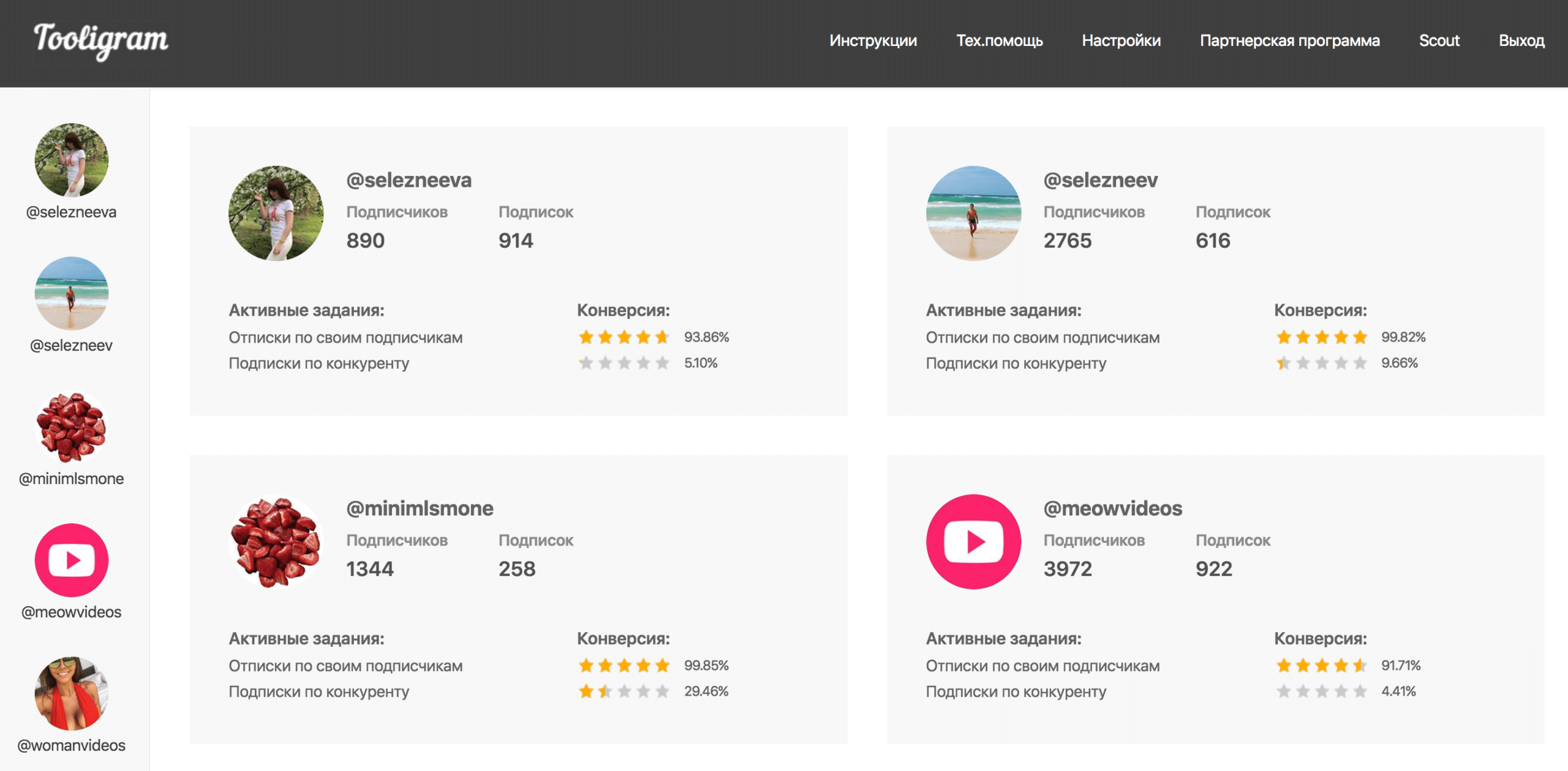1568x771 pixels.
Task: Click the 99.82% star rating for @selezneev
Action: pos(1321,337)
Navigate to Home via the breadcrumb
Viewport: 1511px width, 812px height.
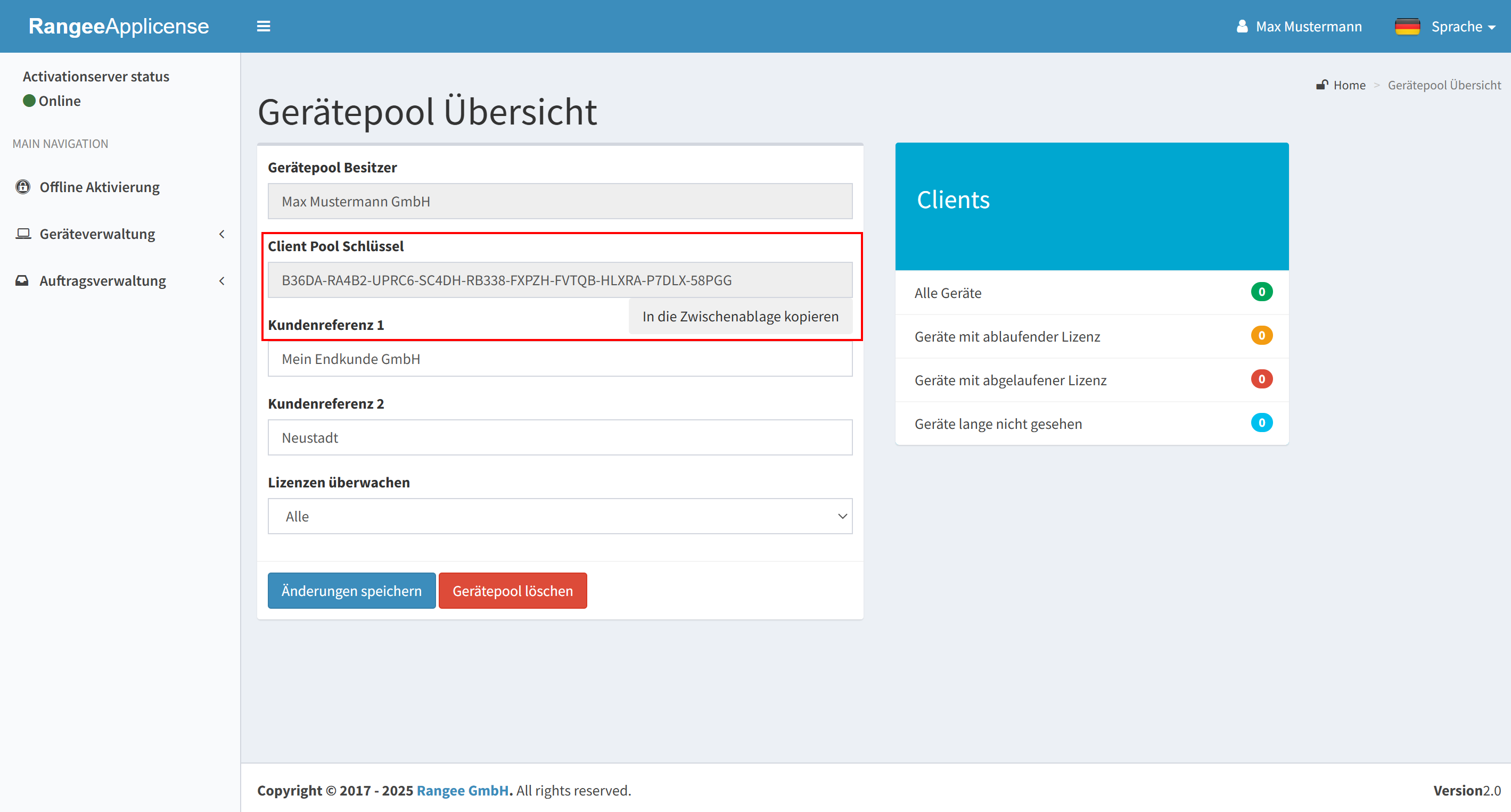tap(1349, 85)
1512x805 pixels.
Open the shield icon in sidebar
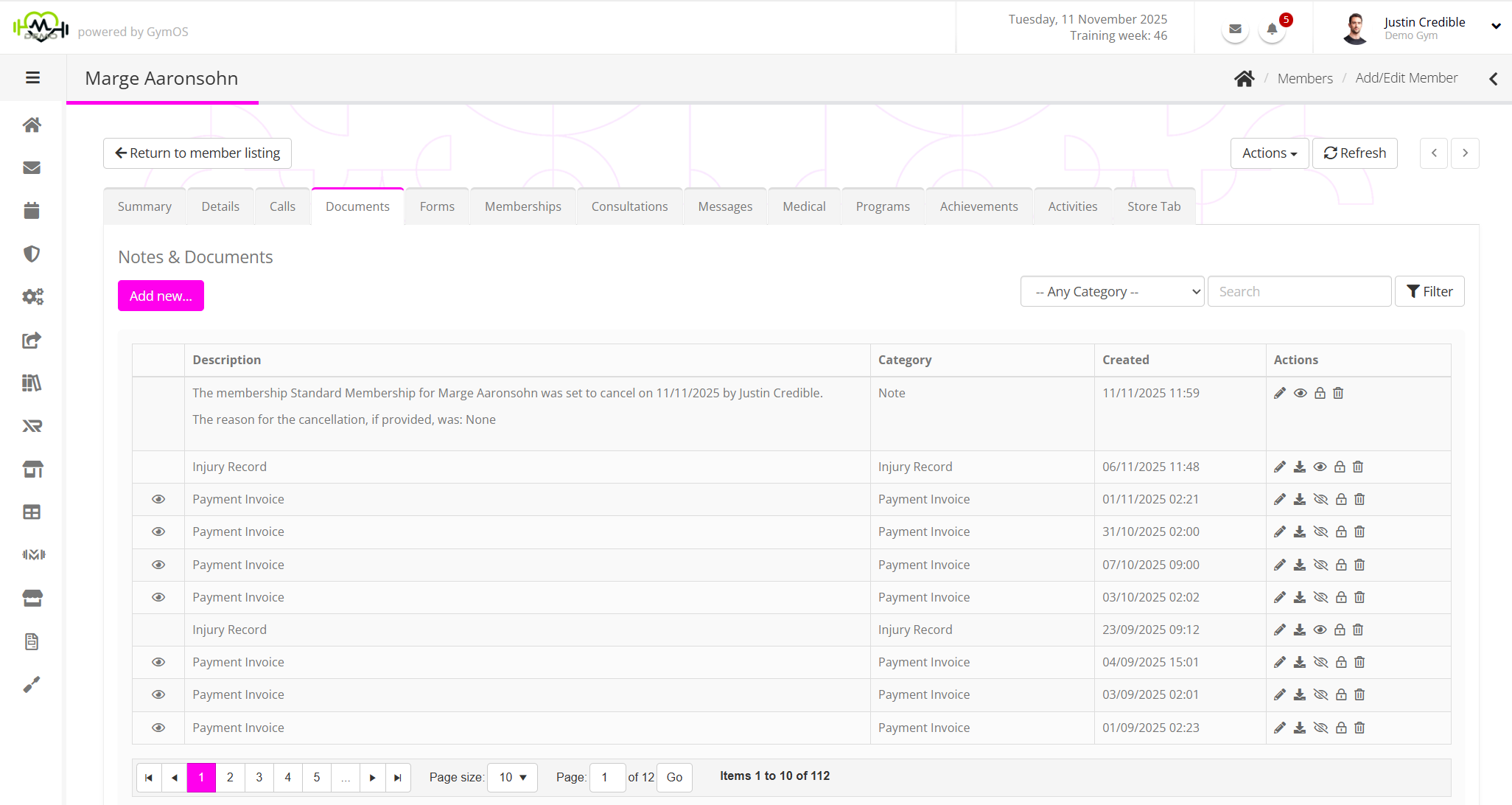point(32,254)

★ ★ ★ ★ ★ ★ ★

• _Exercise_: Give back, word for word, the lines from the line that contains "Navigate to Home via the breadcrumb" through the last line of the records, with no pictures and nothing else.

• _Reply to the task_:
Navigate to Home via the breadcrumb
Viewport: 1511px width, 812px height.
tap(1349, 85)
1512x805 pixels.
Open the shield icon in sidebar
point(32,254)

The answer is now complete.